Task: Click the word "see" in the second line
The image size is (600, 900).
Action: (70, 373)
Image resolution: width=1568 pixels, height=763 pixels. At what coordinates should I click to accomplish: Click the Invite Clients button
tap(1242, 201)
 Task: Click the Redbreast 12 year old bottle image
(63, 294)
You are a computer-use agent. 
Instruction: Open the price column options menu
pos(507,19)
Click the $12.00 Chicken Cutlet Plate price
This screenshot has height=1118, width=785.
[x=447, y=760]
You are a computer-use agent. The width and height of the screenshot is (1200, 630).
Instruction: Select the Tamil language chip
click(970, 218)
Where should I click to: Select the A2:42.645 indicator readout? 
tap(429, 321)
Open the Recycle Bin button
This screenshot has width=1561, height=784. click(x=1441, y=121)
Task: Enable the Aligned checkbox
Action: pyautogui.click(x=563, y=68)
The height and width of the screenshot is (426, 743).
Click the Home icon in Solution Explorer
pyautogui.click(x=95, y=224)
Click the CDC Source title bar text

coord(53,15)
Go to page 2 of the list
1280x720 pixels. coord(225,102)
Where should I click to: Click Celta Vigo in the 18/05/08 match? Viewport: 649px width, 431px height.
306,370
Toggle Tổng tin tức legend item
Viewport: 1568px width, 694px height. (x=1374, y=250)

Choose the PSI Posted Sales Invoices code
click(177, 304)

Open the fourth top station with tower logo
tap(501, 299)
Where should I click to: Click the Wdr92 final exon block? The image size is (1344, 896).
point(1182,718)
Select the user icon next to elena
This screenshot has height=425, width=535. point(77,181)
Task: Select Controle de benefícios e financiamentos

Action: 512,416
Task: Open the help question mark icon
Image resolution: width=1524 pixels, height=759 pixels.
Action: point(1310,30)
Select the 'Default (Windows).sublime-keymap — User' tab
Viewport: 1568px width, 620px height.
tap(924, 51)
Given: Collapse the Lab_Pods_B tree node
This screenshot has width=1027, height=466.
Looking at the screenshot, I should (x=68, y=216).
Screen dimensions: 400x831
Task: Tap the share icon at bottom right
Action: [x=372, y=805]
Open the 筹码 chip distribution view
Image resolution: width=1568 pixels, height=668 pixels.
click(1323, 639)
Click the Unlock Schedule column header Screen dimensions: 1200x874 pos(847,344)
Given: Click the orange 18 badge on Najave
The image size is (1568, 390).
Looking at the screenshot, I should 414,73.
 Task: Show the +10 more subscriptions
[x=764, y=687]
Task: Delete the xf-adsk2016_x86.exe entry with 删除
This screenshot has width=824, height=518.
********
Extract each line from the entries above that contains the word "size".

The image size is (600, 900).
Where should I click to: Click the Wdr92 final exon block? The image size is (1344, 896).
The image size is (1568, 390).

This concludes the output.